Merci Monsieur le Président,
Madame la Sénatrice,
Je vous remercie de votre question. Ce qui se passe actuellement en Turquie nous préoccupe comme vous. Cela préoccupe également l'ensemble des pays européens. Depuis le mois de juillet dernier, depuis le début de la répression et des arrestations qui ont suivies la tentative de putsch en Turquie, il n'y a pas une réunion des ministres des affaires étrangères au niveau de l'Union européenne qui ne se soit tenue sans que cette question de la relation avec la Turquie ne figure à l'ordre du jour de nos discussions.
Je me suis moi-même rendu en Turquie, j'ai rencontré en octobre l'ensemble des autorités du pays, dont le président Erdogan. Comme vous, j'ai rencontré des représentants de la société civile, y compris des journalistes poursuivis. Très récemment, j'ai également eu l'occasion de faire un point complet avec le secrétaire général du conseil de l'Europe qui revenait d'une visite en Turquie, et qui m'a exprimé sa grande inquiétude.
*-*-*
TÂCHE À RÉALISER → Recopiez le passage du texte à lire en commençant par « Je me suis moi-même » et en poursuivant jusqu'à « sa grande inquiétude. ». Les données qui suivent proviennent d'une autre source.

DONNÉES FOURNIES →
*-*-*
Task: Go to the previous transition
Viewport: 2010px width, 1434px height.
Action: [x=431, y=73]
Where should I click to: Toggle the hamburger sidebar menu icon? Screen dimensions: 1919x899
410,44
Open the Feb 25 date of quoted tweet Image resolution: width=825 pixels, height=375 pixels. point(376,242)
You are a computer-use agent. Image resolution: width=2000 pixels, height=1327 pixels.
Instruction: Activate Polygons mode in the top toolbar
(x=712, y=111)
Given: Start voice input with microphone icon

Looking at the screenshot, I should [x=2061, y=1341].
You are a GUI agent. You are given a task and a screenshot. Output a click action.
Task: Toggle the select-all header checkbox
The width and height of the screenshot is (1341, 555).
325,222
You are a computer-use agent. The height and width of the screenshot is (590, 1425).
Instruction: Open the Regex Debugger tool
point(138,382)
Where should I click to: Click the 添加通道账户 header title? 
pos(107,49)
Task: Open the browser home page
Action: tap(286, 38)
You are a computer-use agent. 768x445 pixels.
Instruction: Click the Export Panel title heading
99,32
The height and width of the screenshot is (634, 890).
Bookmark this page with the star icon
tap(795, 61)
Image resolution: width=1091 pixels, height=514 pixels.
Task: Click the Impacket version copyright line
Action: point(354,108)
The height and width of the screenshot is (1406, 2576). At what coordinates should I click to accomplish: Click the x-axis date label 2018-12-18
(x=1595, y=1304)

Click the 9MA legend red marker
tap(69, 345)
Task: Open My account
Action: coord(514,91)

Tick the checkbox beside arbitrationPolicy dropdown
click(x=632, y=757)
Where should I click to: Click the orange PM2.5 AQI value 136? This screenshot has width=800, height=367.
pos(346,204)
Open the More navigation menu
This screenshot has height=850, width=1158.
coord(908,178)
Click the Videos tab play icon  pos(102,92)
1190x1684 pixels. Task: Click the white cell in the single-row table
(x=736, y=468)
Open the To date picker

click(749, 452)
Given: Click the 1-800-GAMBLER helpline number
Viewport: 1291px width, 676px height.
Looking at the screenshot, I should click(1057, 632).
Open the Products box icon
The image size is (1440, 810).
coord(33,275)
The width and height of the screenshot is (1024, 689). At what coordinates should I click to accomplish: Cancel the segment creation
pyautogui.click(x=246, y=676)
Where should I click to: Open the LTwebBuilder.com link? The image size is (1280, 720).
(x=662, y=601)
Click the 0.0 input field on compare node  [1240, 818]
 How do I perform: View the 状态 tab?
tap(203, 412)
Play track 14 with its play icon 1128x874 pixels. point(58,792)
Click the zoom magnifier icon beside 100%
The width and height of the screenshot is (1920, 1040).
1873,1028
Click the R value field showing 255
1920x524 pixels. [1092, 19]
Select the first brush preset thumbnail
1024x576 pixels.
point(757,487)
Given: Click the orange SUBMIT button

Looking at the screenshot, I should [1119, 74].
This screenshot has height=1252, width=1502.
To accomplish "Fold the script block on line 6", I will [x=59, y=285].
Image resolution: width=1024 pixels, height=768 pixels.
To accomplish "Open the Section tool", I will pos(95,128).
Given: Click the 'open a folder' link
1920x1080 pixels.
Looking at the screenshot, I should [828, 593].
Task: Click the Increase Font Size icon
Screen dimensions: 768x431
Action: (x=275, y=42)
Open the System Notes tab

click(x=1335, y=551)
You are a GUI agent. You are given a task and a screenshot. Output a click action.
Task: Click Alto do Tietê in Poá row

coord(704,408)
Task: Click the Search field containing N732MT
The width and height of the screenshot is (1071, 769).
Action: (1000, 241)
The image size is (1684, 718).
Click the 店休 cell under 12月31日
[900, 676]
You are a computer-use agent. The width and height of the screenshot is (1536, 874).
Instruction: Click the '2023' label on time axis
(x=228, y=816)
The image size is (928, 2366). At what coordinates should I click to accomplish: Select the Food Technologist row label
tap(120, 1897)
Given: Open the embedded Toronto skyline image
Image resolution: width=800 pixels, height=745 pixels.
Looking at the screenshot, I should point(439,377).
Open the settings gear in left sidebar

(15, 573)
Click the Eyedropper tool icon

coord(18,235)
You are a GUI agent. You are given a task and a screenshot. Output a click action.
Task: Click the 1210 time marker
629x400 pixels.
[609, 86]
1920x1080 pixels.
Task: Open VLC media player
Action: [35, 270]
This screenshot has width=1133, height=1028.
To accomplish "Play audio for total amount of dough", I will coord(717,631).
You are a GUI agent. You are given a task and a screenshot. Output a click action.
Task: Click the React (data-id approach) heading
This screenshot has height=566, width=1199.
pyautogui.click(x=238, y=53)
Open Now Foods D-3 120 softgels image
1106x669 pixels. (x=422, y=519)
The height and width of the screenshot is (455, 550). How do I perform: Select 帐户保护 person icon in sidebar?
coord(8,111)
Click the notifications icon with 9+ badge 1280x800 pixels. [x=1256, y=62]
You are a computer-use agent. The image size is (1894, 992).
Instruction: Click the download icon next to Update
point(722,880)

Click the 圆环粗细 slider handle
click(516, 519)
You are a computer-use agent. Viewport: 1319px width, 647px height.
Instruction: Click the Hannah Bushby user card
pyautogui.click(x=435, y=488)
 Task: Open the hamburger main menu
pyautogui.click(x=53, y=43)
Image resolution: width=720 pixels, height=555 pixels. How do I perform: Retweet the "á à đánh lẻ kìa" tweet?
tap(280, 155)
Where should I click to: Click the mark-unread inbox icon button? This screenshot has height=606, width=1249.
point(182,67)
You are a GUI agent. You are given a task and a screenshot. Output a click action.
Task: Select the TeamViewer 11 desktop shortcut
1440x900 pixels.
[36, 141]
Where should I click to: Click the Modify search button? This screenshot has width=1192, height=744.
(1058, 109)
*-*-*
SOLUTION CI-DESSOUS →
Je me suis moi-même rendu en Turquie, j'ai rencontré en octobre l'ensemble des autorités du pays, dont le président Erdogan. Comme vous, j'ai rencontré des représentants de la société civile, y compris des journalistes poursuivis. Très récemment, j'ai également eu l'occasion de faire un point complet avec le secrétaire général du conseil de l'Europe qui revenait d'une visite en Turquie, et qui m'a exprimé sa grande inquiétude.